If you're diving a lot this summer you might find yourself moving tanks to and from dive sites on a regular basis. Amid the work of dive planning and emergency preparations, it's easy to overlook the safety hazards that come with some of the most mundane pieces of equipment. The tanks we use to explore the underwater world are safe, but only if they're handled with appropriate care and precaution. Minimize your risks this summer, and know the hazards before you get in the water.

Lift with Your Knees
Back injuries, while rarely divers' most significant safety concerns, are the cause of many missed dives every year, and serious back injuries can cause long-term problems. Moving a single aluminum 80 cubic foot tank is relatively straightforward, but it's heavy enough to cause a pulled muscle or slipped disc if you lift incorrectly. If you must lift a tank not attached to a carry handle or buoyancy compensator device (BCD), focus on moving the weight with your legs and keeping a straight back throughout the lift. Even better, attach the tank to a BCD, lift it from a comfortable seated position, and then carry it to your destination on your back — you'll have two hands free to stabilize yourself or carry the rest of your gear.

Compressed-Air Concerns
The more you transport and use tanks, the more frequently you'll be exposed to the related hazards, and the more important it is to keep them in mind. These hazards are manageable but require a little extra thought when planning a dive. Keep your tanks serviced and cool, and handle them appropriately. Tanks require annual visual inspection and hydrostatic testing every five years, and tank valves have their own maintenance requirements. Make sure your equipment is serviced regularly to minimize your risk of failures both large and small and to confirm appropriate function of the valve or valves. Store your tanks in a cool dry area; if you're not going to dive with them for a few weeks, it's a good idea to store them with just a few hundred PSI in them — just enough to keep out moisture but not cause sustained load stress that could shorten tank life.

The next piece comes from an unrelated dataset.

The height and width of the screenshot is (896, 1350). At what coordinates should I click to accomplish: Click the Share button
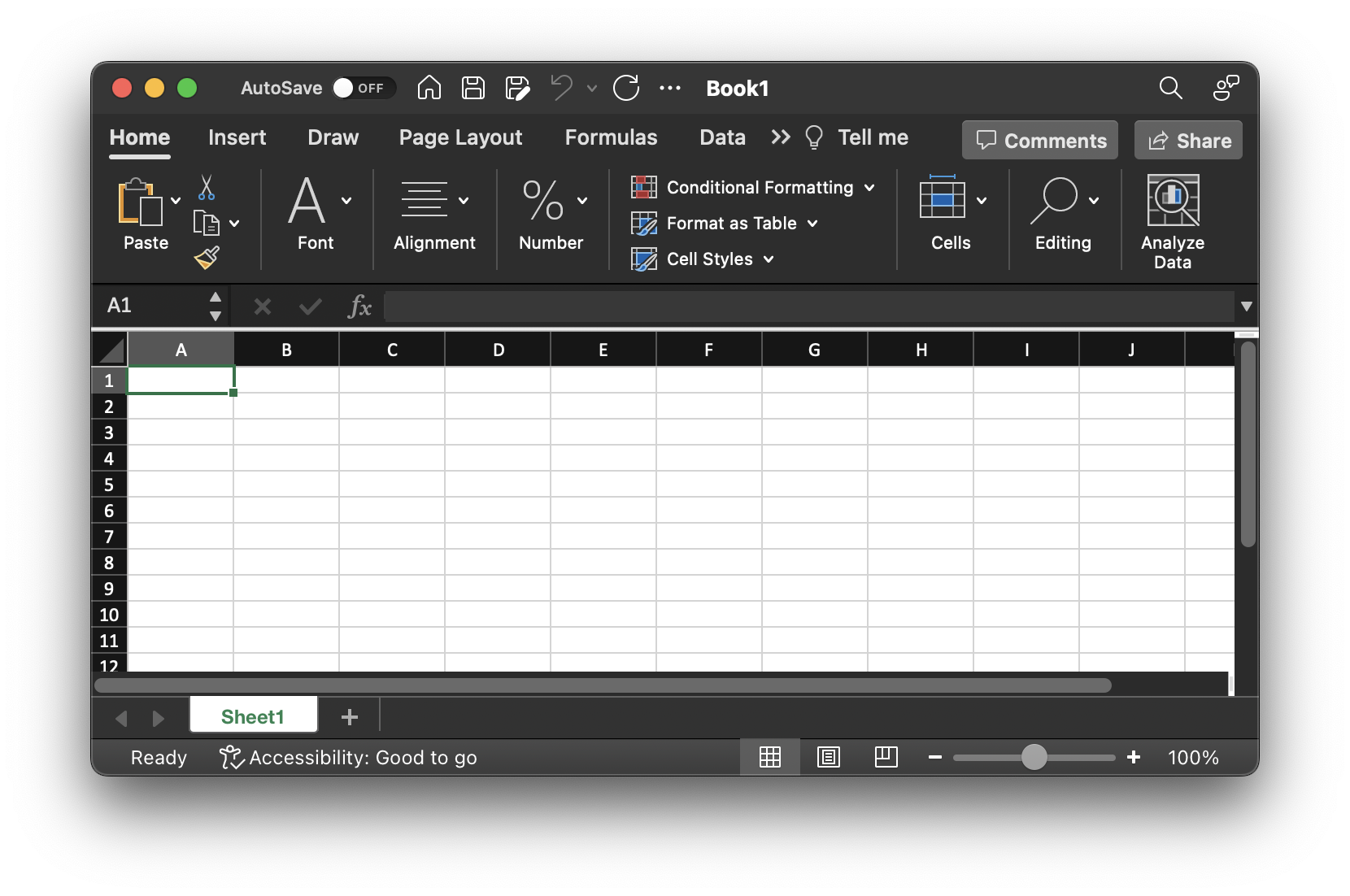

When you transport tanks to a dive site, pay close attention to the outside temperature and how long your tanks will be in your car. As tanks heat up and the gas inside attempts to expand, your likelihood of dealing with a burst disc failure will increase. A final important concern is gas embolism caused by inappropriate valve handling. When you pick up your tanks, always make sure the opening of the valve is facing away from your hand so that if your hand slips and the valve opens, you won't be able to accidentally inject high-pressure gas through your skin and cause a gas embolism.

Buckle Up
You wear a seatbelt in your car for good reason — so should your tank. A full scuba tank stores an immense amount of energy; if it ruptures as a result of a car accident, it can cause serious injuries or even death to people in or near the vehicle. Tanks can be restrained with simple tie downs, heavy equipment (such as weight belts or gear bags) or specially made vehicle-transport racks, but they should always be restrained in a way that prevents them from moving around the passenger compartment in an accident.